__Your instructions__
Rewrite the listing below as a numbered list, omitting the blank lines.

* start *

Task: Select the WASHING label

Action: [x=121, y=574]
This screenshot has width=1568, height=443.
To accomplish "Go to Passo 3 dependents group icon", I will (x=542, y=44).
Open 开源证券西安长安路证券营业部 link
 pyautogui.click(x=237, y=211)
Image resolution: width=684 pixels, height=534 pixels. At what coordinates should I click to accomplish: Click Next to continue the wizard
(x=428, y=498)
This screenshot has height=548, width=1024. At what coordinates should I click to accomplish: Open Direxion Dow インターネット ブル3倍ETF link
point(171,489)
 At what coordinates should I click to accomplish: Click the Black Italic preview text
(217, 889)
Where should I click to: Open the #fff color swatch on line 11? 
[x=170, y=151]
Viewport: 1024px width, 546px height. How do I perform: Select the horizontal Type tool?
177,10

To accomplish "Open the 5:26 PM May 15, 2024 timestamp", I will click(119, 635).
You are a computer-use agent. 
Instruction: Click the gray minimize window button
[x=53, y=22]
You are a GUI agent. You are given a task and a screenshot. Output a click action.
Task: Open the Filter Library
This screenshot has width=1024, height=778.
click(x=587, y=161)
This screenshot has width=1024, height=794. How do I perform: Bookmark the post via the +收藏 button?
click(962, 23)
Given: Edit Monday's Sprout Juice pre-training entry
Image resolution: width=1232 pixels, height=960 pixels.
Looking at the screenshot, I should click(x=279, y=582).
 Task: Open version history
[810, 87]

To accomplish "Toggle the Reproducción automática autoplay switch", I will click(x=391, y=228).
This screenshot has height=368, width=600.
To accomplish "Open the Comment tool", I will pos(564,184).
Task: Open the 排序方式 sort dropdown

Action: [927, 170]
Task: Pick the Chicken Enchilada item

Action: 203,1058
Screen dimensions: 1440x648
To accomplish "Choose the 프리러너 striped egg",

* end *

__Result__
1. Task: Select the WASHING label
2. Action: [x=121, y=574]
3. This screenshot has width=1568, height=443.
4. To accomplish "Go to Passo 3 dependents group icon", I will (x=542, y=44).
5. Open 开源证券西安长安路证券营业部 link
6.  pyautogui.click(x=237, y=211)
7. Image resolution: width=684 pixels, height=534 pixels. At what coordinates should I click to accomplish: Click Next to continue the wizard
8. (x=428, y=498)
9. This screenshot has height=548, width=1024. At what coordinates should I click to accomplish: Open Direxion Dow インターネット ブル3倍ETF link
10. point(171,489)
11.  At what coordinates should I click to accomplish: Click the Black Italic preview text
12. (217, 889)
13. Where should I click to: Open the #fff color swatch on line 11? 
14. [x=170, y=151]
15. Viewport: 1024px width, 546px height. How do I perform: Select the horizontal Type tool?
16. 177,10
17. To accomplish "Open the 5:26 PM May 15, 2024 timestamp", I will click(119, 635).
18. You are a computer-use agent. 
19. Instruction: Click the gray minimize window button
20. [x=53, y=22]
21. You are a GUI agent. You are given a task and a screenshot. Output a click action.
22. Task: Open the Filter Library
23. This screenshot has width=1024, height=778.
24. click(x=587, y=161)
25. This screenshot has width=1024, height=794. How do I perform: Bookmark the post via the +收藏 button?
26. click(962, 23)
27. Given: Edit Monday's Sprout Juice pre-training entry
28. Image resolution: width=1232 pixels, height=960 pixels.
29. Looking at the screenshot, I should click(x=279, y=582).
30.  Task: Open version history
31. [810, 87]
32. To accomplish "Toggle the Reproducción automática autoplay switch", I will click(x=391, y=228).
33. This screenshot has height=368, width=600.
34. To accomplish "Open the Comment tool", I will pos(564,184).
35. Task: Open the 排序方式 sort dropdown
36. Action: [927, 170]
37. Task: Pick the Chicken Enchilada item
38. Action: 203,1058
39. Screen dimensions: 1440x648
40. To accomplish "Choose the 프리러너 striped egg",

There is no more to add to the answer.